= Beginning of Section =

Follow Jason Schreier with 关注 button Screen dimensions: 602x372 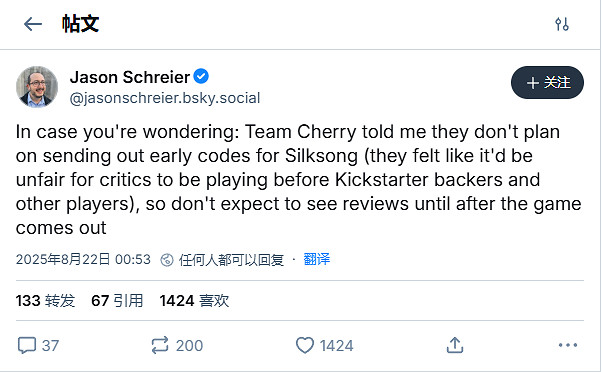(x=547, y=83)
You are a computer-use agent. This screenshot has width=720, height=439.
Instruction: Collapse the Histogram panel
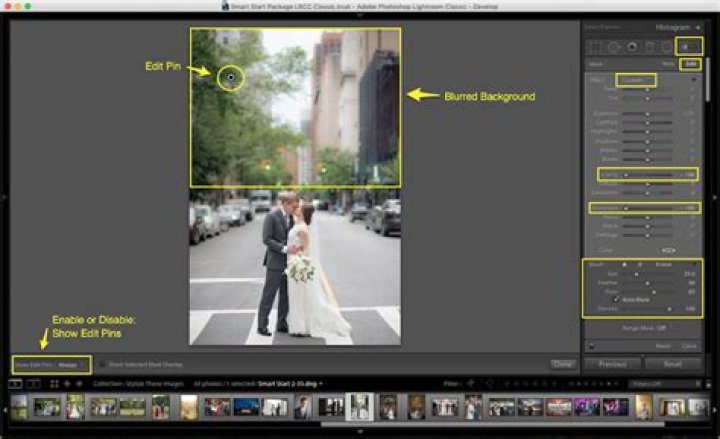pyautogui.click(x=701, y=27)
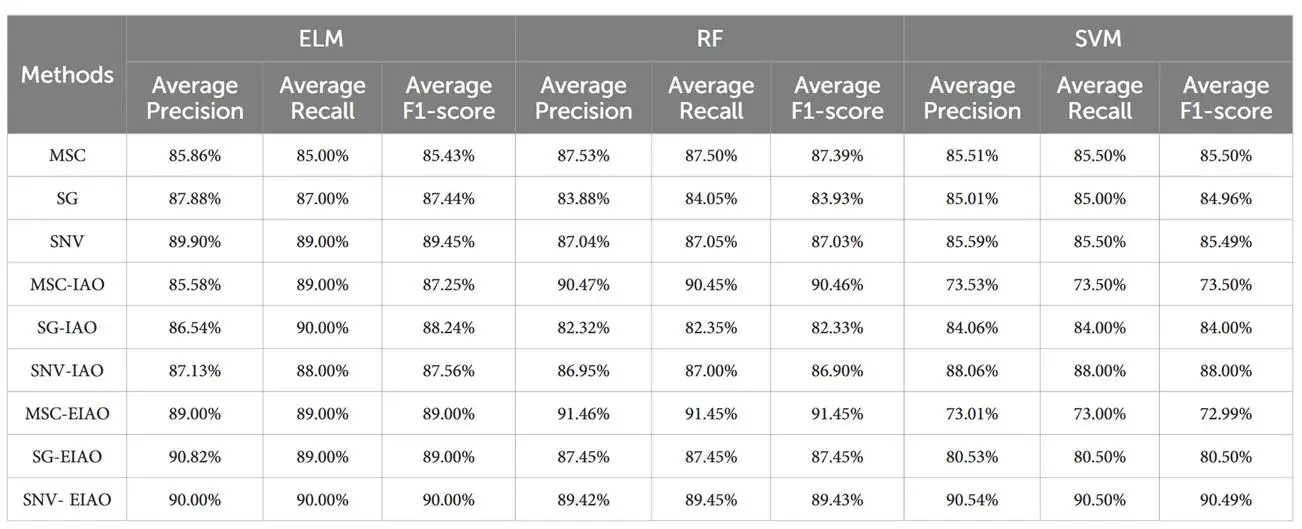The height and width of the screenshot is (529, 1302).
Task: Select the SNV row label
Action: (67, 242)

= End of Section =

WORK TASK ->
At the line containing "You are a computer-use", begin reproducing the entries word for word, and continue through their last line. Leave out the pictures.

OUTPUT OF THE EXERCISE ->
You are a computer-use agent. This screenshot has width=720, height=439.
Instruction: Collapse the Histogram panel
pyautogui.click(x=701, y=27)
The height and width of the screenshot is (529, 1302).
Task: Select the SNV row label
Action: (67, 242)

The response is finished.